When it comes to any kind of work that goes on around high-voltage overhead power lines, the Maryland Occupational Safety and Health Law places safety responsibilities squarely on employers.
MOSH gives special emphasis to safety training, in that educating workers about safe work practices in proximity to power lines is essential.
Many accidents around energized power lines involve cranes, truck-mounted lifting equipment (bucket trucks), digging equipment and ladders. If these machines or objects come in contact with the lines, workers could suffer severe burns and other injuries, or instant electrocution.
Maryland law requires that workers and all their equipment stay a minimum of 10 feet away from overhead lines, with appropriate hazard signs. The minimum clearance for cranes is 20 feet. An operator should position the crane in such a way that the radius of the boom swing is outside of the absolute minimum clearance relative to the power lines.
A very real danger
The Maryland Department of Labor, Licensing and Regulation notes two recent fatalities from contact with power lines:
- A roofing company employee lost control of his fully extended ladder while repositioning it. The metal ladder struck a 72,000-volt overhead line 28 feet behind him, electrocuting the man.

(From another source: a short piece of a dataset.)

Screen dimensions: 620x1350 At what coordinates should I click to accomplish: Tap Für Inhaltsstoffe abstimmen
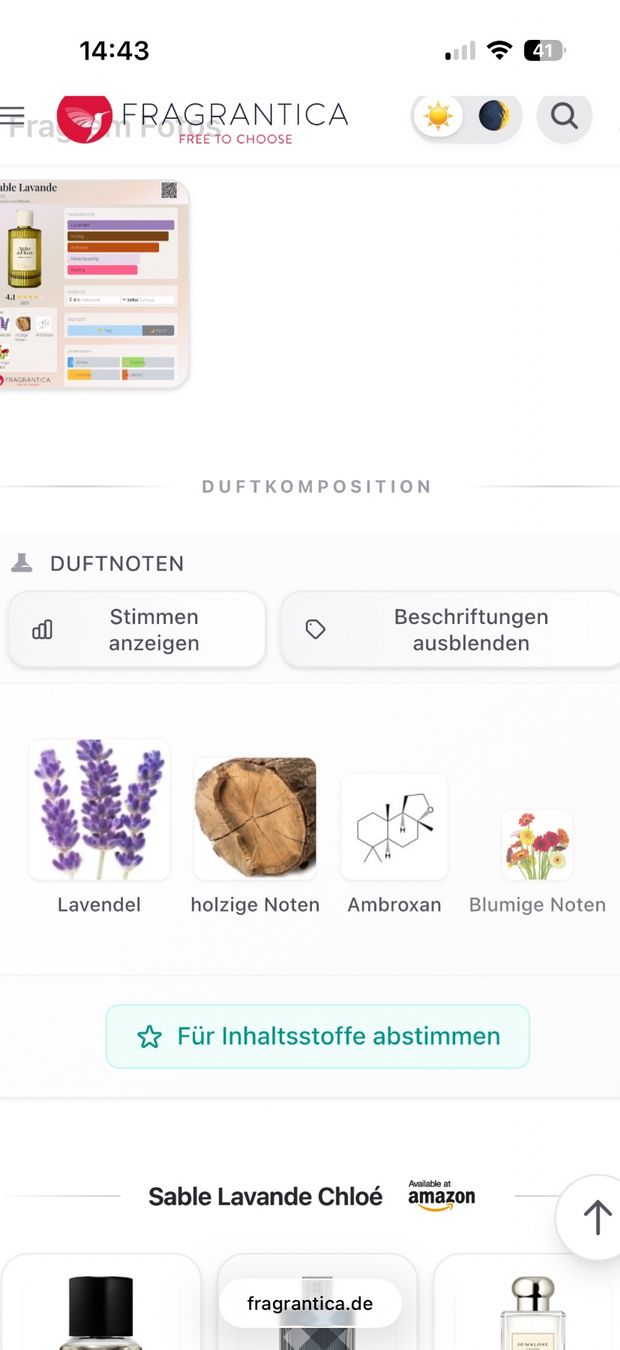317,1037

- A construction worker was operating a backhoe beneath several overhead power lines. The operator made contact with the lines — which had not been de-energized or grounded — electrocuting a fellow worker who was holding a chain attached to the backhoe.
Providing proper training
Based on an analysis of accidents around power lines, MOSHA has compiled points with which construction companies should comply. These include:
- Recognizing the threat posed by overhead lines
- Positioning equipment correctly in relation to overhead lines
- Requiring de-energizing or visible grounding of power lines before work around them begins
- Training workers in safety measures before work commences
- Instructing workers not to use metal ladders on or near electrical conductors or equipment
Workers must understand that the power company is solely in charge of de-energizing, insulating, relocating or otherwise handling the power lines. No one else is authorized to do this kind of work.
MOSH emphasizes that the responsibility of those working around the power lines is to not locate any equipment where it can come in contact with overhead power lines. Operating equipment within 10 feet of live power lines is a violation of the Maryland High Voltage Line Act. In fact, it is punishable by jail time and/or fines up to $1,000 for contractors or employees to do so. Never assume that power lines have been de-energized or that is OK to contact live power lines with insulated equipment.
Knowing workers’ rights
Even if someone has received adequate training and is following safety measures, working around high-voltage power lines is still dangerous. It may be reassuring to remember that Maryland workers’ compensation law covers workers injured on job sites.